Collect every line in the material below that contains the word "Choose", and copy each of those lines in full.

[MATERIAL]
===============
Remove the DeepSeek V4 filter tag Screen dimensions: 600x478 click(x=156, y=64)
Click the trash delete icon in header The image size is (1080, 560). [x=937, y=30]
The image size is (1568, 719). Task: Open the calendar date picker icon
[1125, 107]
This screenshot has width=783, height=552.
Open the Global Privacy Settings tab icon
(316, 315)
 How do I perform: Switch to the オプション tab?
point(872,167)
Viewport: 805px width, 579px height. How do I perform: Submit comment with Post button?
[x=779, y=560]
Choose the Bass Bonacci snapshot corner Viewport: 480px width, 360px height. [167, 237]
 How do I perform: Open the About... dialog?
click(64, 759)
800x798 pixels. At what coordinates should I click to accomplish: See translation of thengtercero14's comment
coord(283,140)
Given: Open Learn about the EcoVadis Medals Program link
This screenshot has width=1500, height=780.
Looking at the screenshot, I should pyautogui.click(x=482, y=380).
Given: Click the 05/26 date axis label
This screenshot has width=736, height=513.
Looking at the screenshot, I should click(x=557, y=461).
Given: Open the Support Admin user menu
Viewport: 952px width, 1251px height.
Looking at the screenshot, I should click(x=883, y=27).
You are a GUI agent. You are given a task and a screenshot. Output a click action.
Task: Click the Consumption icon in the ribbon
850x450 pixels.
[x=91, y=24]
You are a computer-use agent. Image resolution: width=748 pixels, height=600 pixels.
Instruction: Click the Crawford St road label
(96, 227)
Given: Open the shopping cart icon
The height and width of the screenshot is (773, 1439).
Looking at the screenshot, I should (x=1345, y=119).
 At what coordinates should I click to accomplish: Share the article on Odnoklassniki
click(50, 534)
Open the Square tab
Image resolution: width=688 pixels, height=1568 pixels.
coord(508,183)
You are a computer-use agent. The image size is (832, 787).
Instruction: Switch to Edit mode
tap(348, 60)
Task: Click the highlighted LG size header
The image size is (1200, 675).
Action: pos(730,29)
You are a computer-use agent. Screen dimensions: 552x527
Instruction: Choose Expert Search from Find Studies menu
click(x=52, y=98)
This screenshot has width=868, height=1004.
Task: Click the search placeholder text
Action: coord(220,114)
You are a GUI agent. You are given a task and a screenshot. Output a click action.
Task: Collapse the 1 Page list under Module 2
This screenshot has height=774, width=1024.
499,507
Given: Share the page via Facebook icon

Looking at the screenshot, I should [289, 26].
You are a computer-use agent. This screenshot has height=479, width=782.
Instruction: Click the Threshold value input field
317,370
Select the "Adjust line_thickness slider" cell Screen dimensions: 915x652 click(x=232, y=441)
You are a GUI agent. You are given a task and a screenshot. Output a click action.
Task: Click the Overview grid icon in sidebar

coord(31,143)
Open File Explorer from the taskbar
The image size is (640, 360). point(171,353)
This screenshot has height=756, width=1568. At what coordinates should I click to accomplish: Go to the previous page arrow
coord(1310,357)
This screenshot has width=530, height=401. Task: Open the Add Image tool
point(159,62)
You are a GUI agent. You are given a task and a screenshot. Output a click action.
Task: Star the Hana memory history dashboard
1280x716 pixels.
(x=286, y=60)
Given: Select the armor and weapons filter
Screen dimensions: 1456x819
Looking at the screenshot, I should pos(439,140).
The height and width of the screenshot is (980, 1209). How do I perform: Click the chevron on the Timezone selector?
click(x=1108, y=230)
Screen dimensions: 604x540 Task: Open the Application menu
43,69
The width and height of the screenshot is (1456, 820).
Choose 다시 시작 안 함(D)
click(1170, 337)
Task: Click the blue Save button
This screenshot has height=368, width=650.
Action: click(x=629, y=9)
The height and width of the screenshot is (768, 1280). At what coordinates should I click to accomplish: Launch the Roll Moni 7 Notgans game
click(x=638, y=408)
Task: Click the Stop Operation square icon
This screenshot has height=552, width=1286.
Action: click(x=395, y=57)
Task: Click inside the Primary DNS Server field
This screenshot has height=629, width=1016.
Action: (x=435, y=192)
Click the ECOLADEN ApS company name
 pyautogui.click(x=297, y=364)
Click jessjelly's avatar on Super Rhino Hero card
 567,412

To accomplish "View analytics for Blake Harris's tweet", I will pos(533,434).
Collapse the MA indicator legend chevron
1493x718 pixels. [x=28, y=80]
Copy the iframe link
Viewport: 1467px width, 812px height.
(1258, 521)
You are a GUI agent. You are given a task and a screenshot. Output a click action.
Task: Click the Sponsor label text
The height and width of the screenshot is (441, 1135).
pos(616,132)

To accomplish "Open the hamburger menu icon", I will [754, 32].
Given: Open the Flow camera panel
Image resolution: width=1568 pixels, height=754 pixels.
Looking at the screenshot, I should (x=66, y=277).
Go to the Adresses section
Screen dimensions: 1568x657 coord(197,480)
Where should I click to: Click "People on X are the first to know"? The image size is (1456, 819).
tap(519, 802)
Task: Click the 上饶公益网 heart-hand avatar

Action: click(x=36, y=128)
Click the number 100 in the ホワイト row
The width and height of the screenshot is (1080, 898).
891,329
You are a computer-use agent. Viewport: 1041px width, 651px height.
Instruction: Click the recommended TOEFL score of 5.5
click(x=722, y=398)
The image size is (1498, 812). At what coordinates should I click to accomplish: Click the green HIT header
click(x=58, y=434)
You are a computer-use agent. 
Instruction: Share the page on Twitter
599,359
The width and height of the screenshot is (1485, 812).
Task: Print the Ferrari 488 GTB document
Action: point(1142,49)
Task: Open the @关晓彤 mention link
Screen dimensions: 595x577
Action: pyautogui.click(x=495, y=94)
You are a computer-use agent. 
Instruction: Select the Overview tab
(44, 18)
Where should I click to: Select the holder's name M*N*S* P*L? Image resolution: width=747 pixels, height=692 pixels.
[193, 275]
===============
[SOLVED PROBLEM]
Choose the Bass Bonacci snapshot corner Viewport: 480px width, 360px height. [167, 237]
Instruction: Choose Expert Search from Find Studies menu
Choose 다시 시작 안 함(D)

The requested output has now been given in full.